Some years ago when Bill Gates Sr. (the lawyer; not the insanely rich guy son) tried to promote a progressive income tax change in our state constitution he got shot down in no uncertain terms. The only reason I voted against his proposal is because I know this state will never give up it’s beloved regressive sales tax. If it was one or the other I would have voted for it, especially when the average guy could use state income taxes as a federal deduction. Trump took care of that with his phony tax cut for all by raising the standard deduction a little and giving rich folks and corporations an huge tax break. I think the tax break for the average guy sunsets soon, if I’m not mistaken. Nothing ever really changes when it comes to tax favoritism toward the rich. They make the laws you know.
Supporting the CCA means supporting a state program that the Dept. of Ecology admits has no measurable results. And why are there no results? Because the state didn’t develop a way to assess its results! The CCA is based on political wishful thinking under the guise of environmental progress. Since Washingtonians deserve programs that are assessed to truly work, passing Initiative 2117 may lead to such programs.
How is the cap and invest program not regressive? As a company pays more for carbon credits, they will raise the cost of their product. For example, if a direct tax on the sale of gasoline is regressive, then isn’t a program that raises the price of gasoline by “taxing” oil companies who pass it on to consumers a regressive program?

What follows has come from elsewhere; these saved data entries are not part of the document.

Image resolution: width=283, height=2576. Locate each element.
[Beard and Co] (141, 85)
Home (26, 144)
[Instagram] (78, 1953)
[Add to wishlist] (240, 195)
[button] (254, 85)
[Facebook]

Good question. The cap-and-invest program (the Climate Commitment Act) raises funds to support low income families (with a pretty high qualification cut off) who face additional costs due to the carbon fees. What funding it provides will be adjusted for decades to come as different situations arise. This year, the additional costs related to higher natural gas prices were balanced by payments to households who still use natural gas. This support did not remove the caps on how much in greenhouse gases natural gas companies could release, and there is still an incentive to natural gas companies to reduce their greenhouse gases, but the additional costs that you describe were covered.